Картина изображала человеческую дилемму, которую Баба сравнивает с обезьяньим умом, заставляющим нас потворствовать нашим желаниям ради получения удовлетворения, связанного с внешними объектами, только для того, чтобы быть пойманным ими, и воспрепятствовать поиску находящихся внутри нас самих реальных и неразрушимых плодов; единственных, способных дать непрекращающееся удовлетворение. Это был поистине блестящий символ алчности. По какой-то неизвестной мне причине это изображение пробудило в моем уме некие скрытые ассоциации из прошлого.
Однажды, спустя многие годы после прочтения этой книги, я была погружена с помощью специальной техники регрессии в состояния, пережитые в прошлых жизнях, и воспоминание о белой обезьяне внезапно всплыло в уме во время одного такого сеанса. Я наблюдала внутреннюю сцену, которая для того времени моей нынешней жизни была абсолютно чуждой для меня. Казалось, это происходило в Тибете. По мере развития событий я стала отождествлять себя с молодым человеком, который, как я постепенно начала понимать, был монахом. Очевидно, он позволил заточить себя в пещере высоко в горах над монастырем, к которому он принадлежал. Это добровольное уединение было частью его духовной дисциплины, цель которой заключалась в том, чтобы помочь ему раскрыть его истинную сущность. Во время пребывания в пещере он поддерживал телепатический контакт со своим учителем — ламой, занимавшим высокое положение, который руководил его практикой из монастыря.
Упражнение, которое учитель дал своему ученику, заключалось в наблюдении символов всех его желаний, последовательно одно за другим, и избавлении от каждого из них через выдавливание всей энергии, которой он наделял их (считая их ранее чем-то важным), и затем отбрасывании пустых оболочек. Когда я поняла это, старое воспоминание о белой обезьяне промелькнуло в моем уме, и я сразу же обнаружила связь между тем изображением основного желания и задачей, предпринятой монахом для избавления от своих желаний. Но было и одно большое различие. В то время как обезьяна потворствовала своему желанию съесть сладкий сочный плод и отбрасывала бесполезную кожуру, молодой лама предпочел выжимать всю энергию, содержащуюся в символах его различных желаний, до тех пор, пока от них не оставалась всего лишь груда пустых оболочек, оставляя его свободным от контроля с их стороны над его мыслями и, следовательно, над его жизнью.

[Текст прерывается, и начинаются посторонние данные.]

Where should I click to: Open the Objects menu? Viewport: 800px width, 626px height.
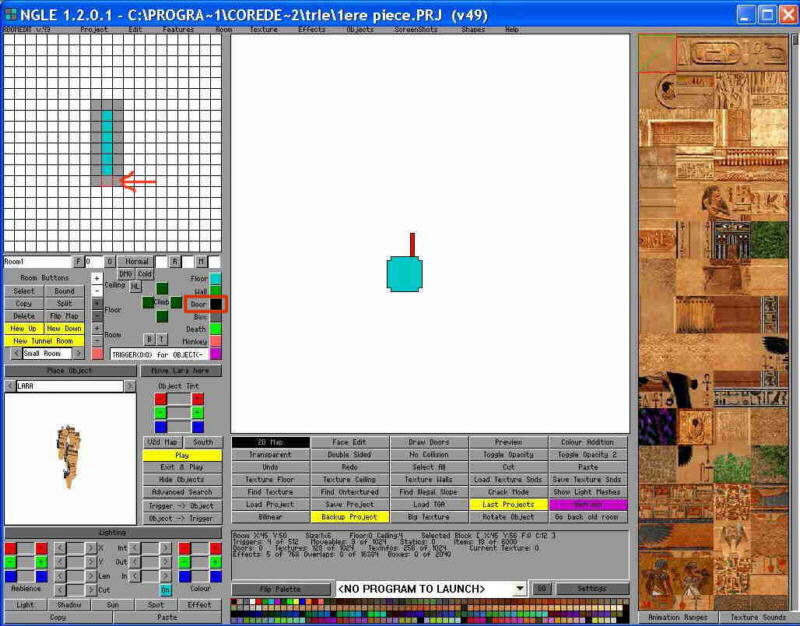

Еще один очень давний эпизод из моей нынешней жизни сильно врезался в мою память. Я всегда задавалась вопросом, почему он запомнился так ясно среди всех остальных и остался таким четким в моей памяти, как будто я только что испытала это. Мне было, наверное, три или четыре года, когда это случилось. Моя мать купила корзину крупной, зрелой, красной и восхитительно выглядящей клубники, которую она переложила в вазу. Мы обе сели за стол, на котором уже были расставлены тарелки, и она преподала мне небольшой урок бескорыстности, качества, которое она очень высоко ценила в других. Поскольку я была единственным ребенком, она очень боялась, что я вырасту избалованной, или, как она часто говорила, "запачканным передником" (от капающего на одежду изо рта маленького ребенка часто даваемого ему варенья и т. п., прим. перев.). Итак, она попросила меня взять одну ягоду клубники из вазы. С непосредственностью ребенка, я взяла самую большую, в результате чего мать прочитала мне строгую лекцию о том, что я должна учиться быть бескорыстной, и всегда позволять другим получить что-либо лучшее или наибольшее. Затем она сразу же переложила эту большую ягоду клубники в свою собственную тарелку и велела мне взять какую-нибудь маленькую.
Я хорошо помню, что даже в том детском возрасте я была очень смущена этой небольшой сценой. Почему, задавалась я вопросом, я всегда должна принимать что-то худшее, в то время как другие получали что-то лучшее? Не потому ли это, что я была плохой, или незначительной, или не заслуживала чего-то лучшего? Разве это не позволяло другим быть эгоистичными, в то время как я училась быть бескорыстной? Ни на один из этих вопросов я не могла получить ответа, так как задавать вопросы или не соглашаться с моей матерью считалось дерзостью — еще один грех, согласно ее взглядам. Таким образом, я была оставлена с чувством, что я ничего не стою, и проповедью, что эгоизм — это главный грех, а бескорыстность — высшее достоинство.
Но сейчас, когда мне удалось получить видение этого вопроса в целом, я понимаю, что идея моей матери была правильной. Но ей недоставало необходимой мудрости, чтобы ясно представить это мне и в том возрасте, когда я бы лучше смогла это понять, развив способность применять это без самоосуждения или чувства, что я ничтожество. Теперь, конечно, в добавление ко всему остальному, что мне удалось постичь, этот вопрос также нашел свое место в книге, согласуясь с ее темой.